Linden Ariel
Linden Consulting Group, LLC, Ann Arbor, MI, USA; Department of Health Management and Policy, School of Public Health, University of Michigan, Ann Arbor, MI, USA.
J Eval Clin Pract. 2015 Apr;21(2):242-7. doi: 10.1111/jep.12297. Epub 2014 Dec 26.
RATIONALE, AIMS AND OBJECTIVES: An essential requirement for ensuring the validity of outcomes in matching studies is that study groups are comparable on observed pre-intervention characteristics. Investigators typically use numerical diagnostics, such as t-tests, to assess comparability (referred to as 'balance'). However, such diagnostics only test equality along one dimension (e.g. means in the case of t-tests), and therefore do not adequately capture imbalances that may exist elsewhere in the distribution. Furthermore, these tests are generally sensitive to sample size, raising the concern that a reduction in power may be mistaken for an improvement in covariate balance. In this paper, we demonstrate the shortcomings of numerical diagnostics and demonstrate how visual displays provide a complete representation of the data to more robustly assess balance.
We generate artificial datasets specifically designed to demonstrate how widely used equality tests capture only a single-dimension of the data and are sensitive to sample size. We then plot the covariate distributions using several graphical displays.

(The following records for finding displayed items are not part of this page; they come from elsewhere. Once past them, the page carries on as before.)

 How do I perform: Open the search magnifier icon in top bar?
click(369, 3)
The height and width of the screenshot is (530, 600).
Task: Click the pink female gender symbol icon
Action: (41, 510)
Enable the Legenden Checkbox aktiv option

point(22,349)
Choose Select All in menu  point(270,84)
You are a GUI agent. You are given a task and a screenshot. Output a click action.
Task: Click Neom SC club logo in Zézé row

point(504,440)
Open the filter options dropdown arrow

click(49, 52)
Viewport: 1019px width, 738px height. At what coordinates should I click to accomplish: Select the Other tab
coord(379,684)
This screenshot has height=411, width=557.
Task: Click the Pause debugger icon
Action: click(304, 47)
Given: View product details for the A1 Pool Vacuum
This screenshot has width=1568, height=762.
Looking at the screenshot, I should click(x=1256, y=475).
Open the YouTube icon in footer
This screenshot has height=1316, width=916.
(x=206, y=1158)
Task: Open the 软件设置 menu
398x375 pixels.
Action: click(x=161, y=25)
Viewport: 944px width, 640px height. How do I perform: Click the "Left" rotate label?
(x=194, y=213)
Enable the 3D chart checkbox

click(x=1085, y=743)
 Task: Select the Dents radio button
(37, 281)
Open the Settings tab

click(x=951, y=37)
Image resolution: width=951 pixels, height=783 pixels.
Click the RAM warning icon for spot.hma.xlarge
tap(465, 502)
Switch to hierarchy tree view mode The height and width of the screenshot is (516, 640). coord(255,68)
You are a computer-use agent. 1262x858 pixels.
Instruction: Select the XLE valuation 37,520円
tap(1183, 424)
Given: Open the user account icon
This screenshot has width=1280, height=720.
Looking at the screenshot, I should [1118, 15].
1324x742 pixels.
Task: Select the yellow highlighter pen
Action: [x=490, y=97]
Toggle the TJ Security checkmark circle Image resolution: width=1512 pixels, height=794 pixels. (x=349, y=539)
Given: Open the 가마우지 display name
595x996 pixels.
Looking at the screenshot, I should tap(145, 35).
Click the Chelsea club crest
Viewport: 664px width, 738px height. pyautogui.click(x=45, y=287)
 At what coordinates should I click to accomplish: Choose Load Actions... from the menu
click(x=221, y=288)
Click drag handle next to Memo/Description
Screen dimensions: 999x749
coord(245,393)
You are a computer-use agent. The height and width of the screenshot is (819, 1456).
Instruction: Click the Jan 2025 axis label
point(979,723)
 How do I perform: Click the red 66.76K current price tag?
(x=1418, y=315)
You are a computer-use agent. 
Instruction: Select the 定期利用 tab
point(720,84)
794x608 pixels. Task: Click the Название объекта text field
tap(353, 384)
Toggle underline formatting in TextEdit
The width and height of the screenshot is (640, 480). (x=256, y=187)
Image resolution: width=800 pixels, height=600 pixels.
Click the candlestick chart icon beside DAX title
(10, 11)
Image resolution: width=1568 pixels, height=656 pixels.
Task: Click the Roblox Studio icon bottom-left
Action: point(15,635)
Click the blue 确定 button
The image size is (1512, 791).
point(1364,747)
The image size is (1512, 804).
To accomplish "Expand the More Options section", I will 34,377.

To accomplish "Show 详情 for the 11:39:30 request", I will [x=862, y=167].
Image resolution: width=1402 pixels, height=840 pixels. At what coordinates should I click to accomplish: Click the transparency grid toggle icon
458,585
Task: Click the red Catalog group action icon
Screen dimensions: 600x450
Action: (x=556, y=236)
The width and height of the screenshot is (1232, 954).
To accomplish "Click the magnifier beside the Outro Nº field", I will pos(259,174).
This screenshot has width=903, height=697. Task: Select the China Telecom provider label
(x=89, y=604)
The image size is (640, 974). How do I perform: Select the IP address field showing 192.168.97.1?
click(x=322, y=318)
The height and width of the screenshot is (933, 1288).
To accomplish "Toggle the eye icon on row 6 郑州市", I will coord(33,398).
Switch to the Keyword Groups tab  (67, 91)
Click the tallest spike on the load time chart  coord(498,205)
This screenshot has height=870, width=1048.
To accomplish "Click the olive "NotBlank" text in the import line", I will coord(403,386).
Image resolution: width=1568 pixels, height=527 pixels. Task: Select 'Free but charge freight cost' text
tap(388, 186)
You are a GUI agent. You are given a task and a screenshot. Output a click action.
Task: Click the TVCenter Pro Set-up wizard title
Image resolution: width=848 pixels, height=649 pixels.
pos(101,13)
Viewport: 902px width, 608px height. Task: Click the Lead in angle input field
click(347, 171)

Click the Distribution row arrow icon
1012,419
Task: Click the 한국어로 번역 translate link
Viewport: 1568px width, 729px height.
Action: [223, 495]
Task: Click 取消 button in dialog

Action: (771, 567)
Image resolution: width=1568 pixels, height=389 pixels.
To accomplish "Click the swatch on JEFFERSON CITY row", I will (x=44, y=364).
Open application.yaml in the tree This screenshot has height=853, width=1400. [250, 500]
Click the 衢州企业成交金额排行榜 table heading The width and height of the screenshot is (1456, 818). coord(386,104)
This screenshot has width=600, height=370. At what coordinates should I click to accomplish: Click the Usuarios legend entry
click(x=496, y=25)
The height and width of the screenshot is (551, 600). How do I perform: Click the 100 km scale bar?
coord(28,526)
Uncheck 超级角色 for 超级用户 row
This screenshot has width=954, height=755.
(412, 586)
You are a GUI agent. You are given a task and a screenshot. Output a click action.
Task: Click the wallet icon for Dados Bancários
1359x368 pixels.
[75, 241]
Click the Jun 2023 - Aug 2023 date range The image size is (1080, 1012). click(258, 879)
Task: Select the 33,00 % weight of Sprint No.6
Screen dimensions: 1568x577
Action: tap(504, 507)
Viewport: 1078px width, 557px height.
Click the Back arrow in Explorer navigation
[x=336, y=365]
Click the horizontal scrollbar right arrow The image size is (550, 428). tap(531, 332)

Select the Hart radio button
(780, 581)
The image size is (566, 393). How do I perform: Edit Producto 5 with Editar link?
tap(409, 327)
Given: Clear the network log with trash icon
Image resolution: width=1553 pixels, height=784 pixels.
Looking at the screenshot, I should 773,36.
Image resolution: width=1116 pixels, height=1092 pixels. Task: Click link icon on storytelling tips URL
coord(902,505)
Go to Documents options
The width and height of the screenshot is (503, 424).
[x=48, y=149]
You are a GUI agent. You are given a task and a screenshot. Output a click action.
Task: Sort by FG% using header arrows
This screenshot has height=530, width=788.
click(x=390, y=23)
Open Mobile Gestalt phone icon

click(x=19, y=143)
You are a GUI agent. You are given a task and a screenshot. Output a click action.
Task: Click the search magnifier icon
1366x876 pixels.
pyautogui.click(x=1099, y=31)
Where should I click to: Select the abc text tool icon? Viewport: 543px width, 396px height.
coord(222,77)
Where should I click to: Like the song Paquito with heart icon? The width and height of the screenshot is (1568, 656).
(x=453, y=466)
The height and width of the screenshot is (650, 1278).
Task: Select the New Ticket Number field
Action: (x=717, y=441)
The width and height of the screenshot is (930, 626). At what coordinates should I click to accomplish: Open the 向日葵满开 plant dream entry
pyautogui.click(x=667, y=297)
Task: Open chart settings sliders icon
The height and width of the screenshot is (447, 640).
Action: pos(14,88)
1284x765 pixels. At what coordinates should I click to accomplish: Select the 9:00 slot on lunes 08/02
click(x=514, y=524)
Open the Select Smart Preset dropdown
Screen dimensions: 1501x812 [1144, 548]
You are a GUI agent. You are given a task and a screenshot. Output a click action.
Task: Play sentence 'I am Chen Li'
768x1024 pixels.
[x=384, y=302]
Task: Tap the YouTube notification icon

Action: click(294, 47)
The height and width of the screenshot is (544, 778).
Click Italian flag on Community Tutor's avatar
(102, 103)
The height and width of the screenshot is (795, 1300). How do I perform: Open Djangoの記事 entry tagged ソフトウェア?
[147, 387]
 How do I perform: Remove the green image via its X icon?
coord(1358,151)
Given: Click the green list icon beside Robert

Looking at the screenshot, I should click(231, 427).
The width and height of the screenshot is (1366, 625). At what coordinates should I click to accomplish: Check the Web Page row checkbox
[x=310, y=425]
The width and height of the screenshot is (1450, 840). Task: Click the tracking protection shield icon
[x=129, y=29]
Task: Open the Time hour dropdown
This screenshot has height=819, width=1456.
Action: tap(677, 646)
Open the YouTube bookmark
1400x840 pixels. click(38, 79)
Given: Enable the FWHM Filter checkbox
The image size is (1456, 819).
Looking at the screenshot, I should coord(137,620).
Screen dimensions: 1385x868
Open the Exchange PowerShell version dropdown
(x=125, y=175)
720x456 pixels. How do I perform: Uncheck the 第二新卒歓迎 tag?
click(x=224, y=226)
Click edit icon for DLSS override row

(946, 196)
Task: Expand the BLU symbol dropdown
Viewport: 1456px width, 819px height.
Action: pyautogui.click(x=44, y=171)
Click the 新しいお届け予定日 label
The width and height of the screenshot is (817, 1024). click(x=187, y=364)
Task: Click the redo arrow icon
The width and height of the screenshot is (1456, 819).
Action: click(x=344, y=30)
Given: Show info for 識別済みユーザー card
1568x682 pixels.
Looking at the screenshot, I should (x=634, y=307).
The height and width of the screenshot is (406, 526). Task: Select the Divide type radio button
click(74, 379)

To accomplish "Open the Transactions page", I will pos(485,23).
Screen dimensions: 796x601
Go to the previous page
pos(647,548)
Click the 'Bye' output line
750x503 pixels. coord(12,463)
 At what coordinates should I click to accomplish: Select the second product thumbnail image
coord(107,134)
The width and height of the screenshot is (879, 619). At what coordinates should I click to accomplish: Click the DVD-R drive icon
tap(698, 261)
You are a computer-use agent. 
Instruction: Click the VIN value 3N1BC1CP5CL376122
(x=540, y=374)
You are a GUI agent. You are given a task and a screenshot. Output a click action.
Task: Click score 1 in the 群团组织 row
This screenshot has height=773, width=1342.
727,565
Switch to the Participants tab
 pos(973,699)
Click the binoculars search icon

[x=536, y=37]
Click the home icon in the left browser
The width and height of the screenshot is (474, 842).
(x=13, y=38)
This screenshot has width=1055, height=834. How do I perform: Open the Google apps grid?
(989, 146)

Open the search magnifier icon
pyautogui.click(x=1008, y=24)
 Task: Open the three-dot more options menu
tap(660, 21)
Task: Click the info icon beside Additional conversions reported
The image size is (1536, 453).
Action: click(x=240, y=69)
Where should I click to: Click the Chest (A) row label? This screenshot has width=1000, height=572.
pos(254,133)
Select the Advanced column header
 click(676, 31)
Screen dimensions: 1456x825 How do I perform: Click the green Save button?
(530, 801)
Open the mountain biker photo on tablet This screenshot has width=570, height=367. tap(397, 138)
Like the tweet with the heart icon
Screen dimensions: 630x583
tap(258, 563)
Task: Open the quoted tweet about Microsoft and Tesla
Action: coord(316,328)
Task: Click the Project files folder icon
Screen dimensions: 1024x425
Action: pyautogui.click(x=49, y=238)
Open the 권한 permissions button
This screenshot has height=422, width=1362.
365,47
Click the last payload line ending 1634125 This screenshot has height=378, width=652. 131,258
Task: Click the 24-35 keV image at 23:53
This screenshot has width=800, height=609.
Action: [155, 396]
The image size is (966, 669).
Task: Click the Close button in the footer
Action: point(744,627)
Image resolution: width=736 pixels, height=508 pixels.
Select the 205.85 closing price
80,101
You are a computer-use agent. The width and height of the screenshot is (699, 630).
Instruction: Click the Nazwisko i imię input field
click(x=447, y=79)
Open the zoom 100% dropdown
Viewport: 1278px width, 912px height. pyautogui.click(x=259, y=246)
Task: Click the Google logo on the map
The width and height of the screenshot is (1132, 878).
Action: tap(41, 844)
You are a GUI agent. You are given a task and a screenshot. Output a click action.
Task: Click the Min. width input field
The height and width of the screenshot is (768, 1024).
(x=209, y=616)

As expected, tests showing perfect covariate balance in means failed to reflect imbalances at higher moments (variances). However, these discrepancies were easily detected upon inspection of the graphic displays. Additionally, smaller sample sizes led to the appearance of covariate balance, when in fact it was a result of lower statistical power.
Given the limitations of numerical diagnostics, we advocate using graphical displays for assessing covariate balance and encourage investigators to provide such graphs when reporting balance statistics in their matching studies.
原理、目的和目标:确保匹配研究结果有效性的一个基本要求是,研究组在观察到的干预前特征上具有可比性。研究人员通常使用数值诊断方法,如t检验,来评估可比性(称为“平衡性”)。然而,此类诊断仅在一个维度上检验相等性(例如t检验中的均值),因此无法充分捕捉分布中其他地方可能存在的不平衡。此外,这些检验通常对样本量敏感,这引发了人们的担忧,即检验效能的降低可能会被误认为是协变量平衡性的改善。在本文中,我们展示了数值诊断的缺点,并展示了可视化显示如何提供数据的完整表示,以便更稳健地评估平衡性。
我们生成了专门设计的人工数据集,以展示广泛使用的相等性检验如何仅捕捉数据的一个维度,并且对样本量敏感。然后,我们使用几种图形显示来绘制协变量分布。
正如预期的那样,在均值上显示出完美协变量平衡的检验未能反映高阶矩(方差)处的不平衡。然而,通过检查图形显示很容易检测到这些差异。此外,较小的样本量导致了协变量平衡的表象,而实际上这是统计效能较低的结果。
鉴于数值诊断的局限性,我们提倡使用图形显示来评估协变量平衡,并鼓励研究人员在其匹配研究中报告平衡统计数据时提供此类图形。